Autonomous vehicles and cashier-free stores may be a way off, but the effects of automation are already being felt. At a recent factory inauguration in Indiana, GE chief executive Jeff Immelt soberly told reporters that “we’re going to add workers, but probably not as many as we would have twenty years ago”. He added that job descriptions are rapidly evolving as new technologies enable professionals to become “smarter, more productive” in how they carry out their work.
This trend is affecting not only GE and other industrial giants but small businesses as well. The labor changes in the latter segment are driven by a different set of technologies with the potential to make just as broad of an impact as what Immelt described seeing on the production floor.
The near term
Much of the productivity gains that the small business segment is set to see in the next few years will come as part of firms’ transition from traditional on-premise software to the cloud. Software-as-a-service products such as GoCo require less effort to operate and, more importantly as far as automation is concerned, offer a better user experience. Having to spend less time on the small tasks that take up the bulk of a professional’s work day can add up across a team.

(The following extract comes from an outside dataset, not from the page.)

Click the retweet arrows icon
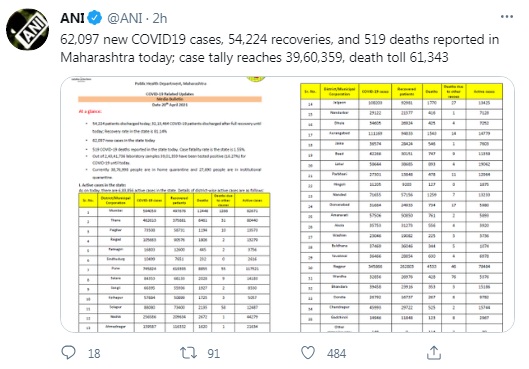The width and height of the screenshot is (529, 369). point(188,353)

The specifics vary among departments. HR professionals that use GoCo, for instance, can automatically sync personnel changes to their payroll systems without performing manual data entry. And companies who rely on Salesforce, the popular sales automation platform, save users the hassle historically involved in organizing customer records. With Intuit expecting nearly 80 percent of small businesses to adopt cloud services by 2020, this trend is poised to make a major impact on how work is performed.
Keeping up will be essential to maintaining competitiveness as technology advancements continue to raise the bar on employee output. It’s a priority not only as far as the bottom line is concerned, but from an HR standpoint as well. A recent Gallup study found that one of the strongest indicators of job stress is whether or not staffers have the tools they require to be productive.
The long term
The gap between firms that embrace automation and those don’t is set to be made even wider by artificial intelligence, which is emerging as a key focus in the tech industry’s automation push. AI is only just starting to reach small businesses, but it’s already picking up steam in the world of large enterprises. The applications of the technology in the latter segment offer a clue as to how it will impact the rest of the market further down the road.

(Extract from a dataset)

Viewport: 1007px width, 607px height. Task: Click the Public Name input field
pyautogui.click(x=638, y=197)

The world’s largest companies use AI to automate the same kind of repetitive, low-key chores that cloud services are helping to address, but on a bigger scale. The technology often takes the form of recommendation tools configured to help workers with tasks like deciding if a potential client is worth pursuing. Other implementations more closely resemble Apple’s Siri virtual assistant. Solutions in the latter category, which are collectively known as chatbots, lend themselves to a wide range of uses from scheduling meetings to running employee satisfaction polls.
HR teams will have to adjust their recruiting efforts to address the changes that these technologies are driving in how professionals do their work. Among others, tomorrow’s job postings can be expected to place a smaller emphasis on proficiency in administrative tasks like data entry that are becoming increasingly automated. The same goes for the requirement that candidates should have experience with specific applications, which is often only included due to the unwieldiness of traditional software. As a result, businesses that make the switch to cloud services and AI will be able to tap a broader talent pool while helping the workers they bring aboard be more productive.